以某固体火箭发动机喷管为例,研究其旋转情况下的流动、传热及热结构响应性能。利用雷诺应力湍流模型,结合增强型壁面函数,求解N-S方程。以喷管内壁面温度分布为边界条件,求解二维轴对称瞬态热传导方程。将瞬态温度场按时间步长加载,进行瞬态静力学分析,得到不同转速下的流场、温度场及应力场。结果表明,喷管在旋转情况下,喷管内壁面尤其是喉部及扩张段温度分布在转速为100 r/min及600 r/min左右时变化剧烈;旋转内流场与喷管结构的耦合作用加剧了喷管的传热,尤其是喉衬的烧蚀,特征点温度值随转速增大而升高;最大热应力位于喷管最外层尾端,整体热应力在转速低于100 r/min时得到释放,随着转速的不断增大,喷管整体最大热应力及扩张段特征点应力随之增大,而喉衬特征点由于旋转导致了温度梯度降低,其应力值随之减小。
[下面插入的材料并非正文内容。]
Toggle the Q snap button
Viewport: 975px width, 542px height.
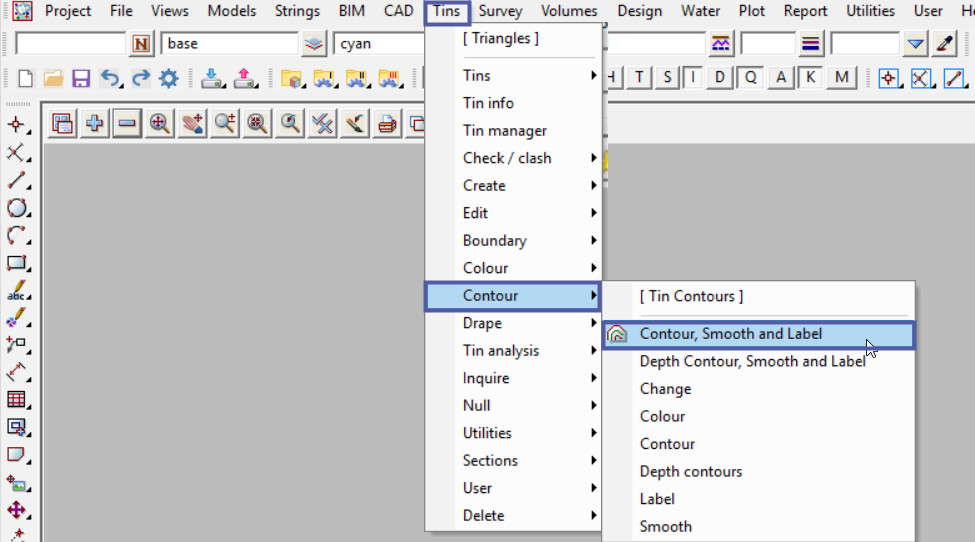point(750,78)
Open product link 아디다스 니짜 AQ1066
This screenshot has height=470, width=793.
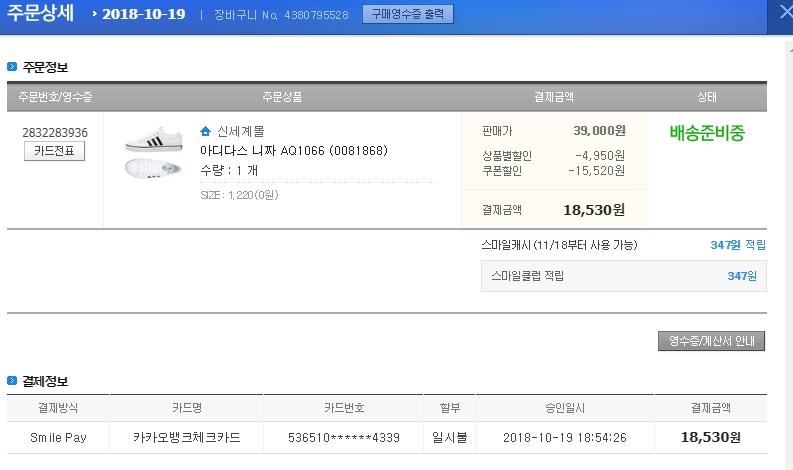pyautogui.click(x=293, y=151)
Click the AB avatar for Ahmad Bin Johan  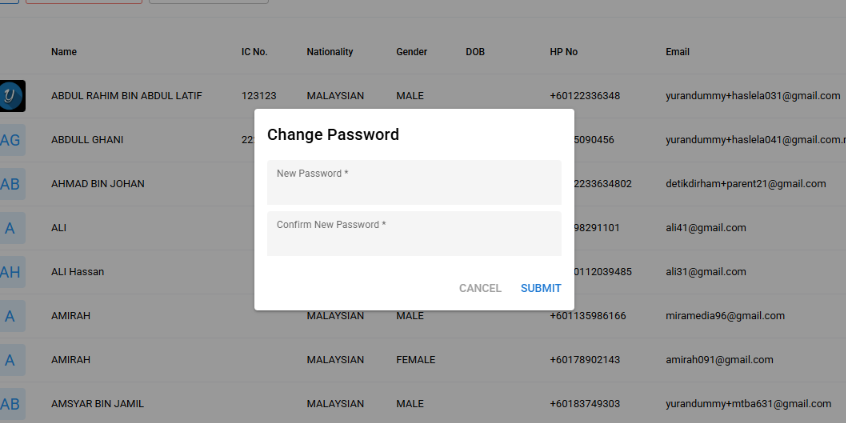(x=11, y=184)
Thermo-Structural Analysis of Spinning SRM Nozzle

A numerical study on a solid rocket motor nozzle is conducted to analyze the flow ,heat transfer and thermo-structure performance .Reynolds Stress viscous model and enhanced wall function are used to solve Navier-Stokes equations .By setting the inner wall temperature distribution as boundary condition , the two-dimensional axisymmetric transient heat transfer equation is solved .By loading the temperature field by step time , a transient static structure analysis is proposed .The flow field , temperature field and stress field are obtained .The results show that for this nozzle ,spinning lead to a severe change in inner wall temperature distribution especially at nozzle insert and the divergent section when speed is 100 r/min and 600 r/min.A coupled effect of spinning flow field and structure results in severe heat transfer especially erosion of nozzle insert .The temperature of the characteristic points increases along with the spinning speed .The maximum Von-Mises stress is at end of the outermost .The entire stress can released when spinning speed is lower than 100 r/min.The maximum Von-Mises stress of the nozzle and the characteristic point at divergent section increases with the spinning speed , while the characteristic point at nozzle insert decreases because of temperature gradient decreasing leading by spinning .